* [Task material]
========

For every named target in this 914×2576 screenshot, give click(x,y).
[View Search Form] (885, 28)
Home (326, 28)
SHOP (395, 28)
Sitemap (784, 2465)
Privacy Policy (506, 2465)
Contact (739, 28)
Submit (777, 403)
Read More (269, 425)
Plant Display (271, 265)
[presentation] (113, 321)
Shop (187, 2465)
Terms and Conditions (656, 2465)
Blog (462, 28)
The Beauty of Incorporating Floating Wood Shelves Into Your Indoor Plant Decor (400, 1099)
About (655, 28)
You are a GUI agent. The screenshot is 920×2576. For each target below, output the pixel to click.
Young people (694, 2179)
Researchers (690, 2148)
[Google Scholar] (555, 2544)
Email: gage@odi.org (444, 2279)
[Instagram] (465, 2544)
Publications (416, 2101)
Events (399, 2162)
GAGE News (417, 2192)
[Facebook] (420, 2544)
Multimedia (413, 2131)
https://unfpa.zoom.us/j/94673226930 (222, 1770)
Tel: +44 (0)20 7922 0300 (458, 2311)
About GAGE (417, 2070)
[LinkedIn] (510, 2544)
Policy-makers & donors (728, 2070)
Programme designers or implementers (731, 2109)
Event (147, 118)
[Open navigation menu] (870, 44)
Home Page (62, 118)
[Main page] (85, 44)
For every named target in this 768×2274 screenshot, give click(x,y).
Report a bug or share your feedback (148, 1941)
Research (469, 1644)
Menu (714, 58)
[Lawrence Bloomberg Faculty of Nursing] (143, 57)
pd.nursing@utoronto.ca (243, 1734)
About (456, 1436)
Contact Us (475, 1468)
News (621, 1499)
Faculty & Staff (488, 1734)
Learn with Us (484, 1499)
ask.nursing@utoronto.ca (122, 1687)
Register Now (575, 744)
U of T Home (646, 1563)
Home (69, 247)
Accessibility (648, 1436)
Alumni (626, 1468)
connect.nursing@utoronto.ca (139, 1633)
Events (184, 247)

========

* [Task brief] Exactly repeat the lines running from the top of the listing to the line bearing "ask.nursing@utoronto.ca (122, 1687)", both of those lines included, and only them.

* [Reply]
For every named target in this 914×2576 screenshot, give click(x,y).
[View Search Form] (885, 28)
Home (326, 28)
SHOP (395, 28)
Sitemap (784, 2465)
Privacy Policy (506, 2465)
Contact (739, 28)
Submit (777, 403)
Read More (269, 425)
Plant Display (271, 265)
[presentation] (113, 321)
Shop (187, 2465)
Terms and Conditions (656, 2465)
Blog (462, 28)
The Beauty of Incorporating Floating Wood Shelves Into Your Indoor Plant Decor (400, 1099)
About (655, 28)
You are a GUI agent. The screenshot is 920×2576. For each target below, output the pixel to click.
Young people (694, 2179)
Researchers (690, 2148)
[Google Scholar] (555, 2544)
Email: gage@odi.org (444, 2279)
[Instagram] (465, 2544)
Publications (416, 2101)
Events (399, 2162)
GAGE News (417, 2192)
[Facebook] (420, 2544)
Multimedia (413, 2131)
https://unfpa.zoom.us/j/94673226930 (222, 1770)
Tel: +44 (0)20 7922 0300 (458, 2311)
About GAGE (417, 2070)
[LinkedIn] (510, 2544)
Policy-makers & donors (728, 2070)
Programme designers or implementers (731, 2109)
Event (147, 118)
[Open navigation menu] (870, 44)
Home Page (62, 118)
[Main page] (85, 44)
For every named target in this 768×2274 screenshot, give click(x,y).
Report a bug or share your feedback (148, 1941)
Research (469, 1644)
Menu (714, 58)
[Lawrence Bloomberg Faculty of Nursing] (143, 57)
pd.nursing@utoronto.ca (243, 1734)
About (456, 1436)
Contact Us (475, 1468)
News (621, 1499)
Faculty & Staff (488, 1734)
Learn with Us (484, 1499)
ask.nursing@utoronto.ca (122, 1687)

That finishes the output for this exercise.